The other partners in the project are Petronas of Malaysia, PetroChina, Kogas of South Korea and Mitsubishi of Japan, and the plant’s site at Kitimat on British Columbia’s coast means it is well located to serve Asian markets. Justin Trudeau, Canada’s prime minister, said last week that the gas from the plant would “supplant coal in Asia as a power source and do much for the environment”. However, some members of a First Nations community have objected to the construction of the 420-mile pipeline between the gasfield and the LNG plant, saying it threatens salmon spawning grounds. People from the Wet’suwet’en nation set up two roadblocks on their land, to keep out workers from the pipeline company Coastal GasLink, a subsidiary of TransCanada.

The broke up one of those roadblocks on Monday, making 14 arrests, and on Wednesday reached an agreement to open the other, but some hereditary chiefs of the Wet’suwet’en said they remained opposed to the pipeline, and the project faces legal challenges and potentially further obstruction. Coastal GasLink aims to have the pipeline in service by 2023, in time to support the planned start-up of the LNG Canada export plant “by the middle of the next decade”, with peak construction activity under way in 2020-21. Jennifer Wickham, a spokesman for the group of Wet’suwet’en people fighting the pipeline, said the hereditary chiefs had responsibilities handed down for thousands of years.

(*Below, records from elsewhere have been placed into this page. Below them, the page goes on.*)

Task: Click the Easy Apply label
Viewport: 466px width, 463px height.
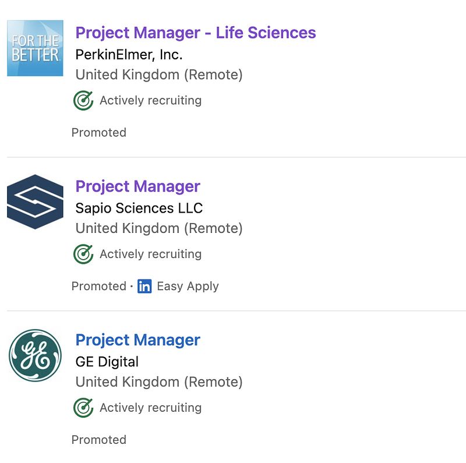Action: 188,287
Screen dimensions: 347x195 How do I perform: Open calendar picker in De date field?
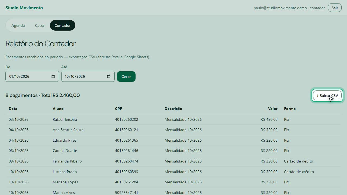53,76
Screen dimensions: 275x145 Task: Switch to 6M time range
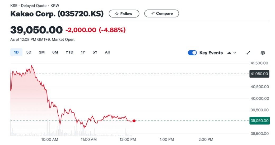click(55, 52)
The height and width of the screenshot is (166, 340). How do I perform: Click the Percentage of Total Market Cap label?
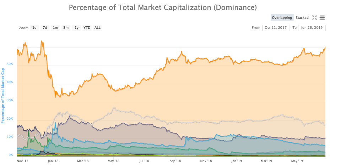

“When people take on a chief’s name, they accept the responsibility to care for the lives in the territory, and that includes the people, animals and salmon,” she said. Coastal GasLink has secured environmental approvals from regulators in British Columbia, which cover expected impacts on salmon and other wildlife, but opponents of the pipeline say they believe the potential disruption to spawning grounds is unacceptable.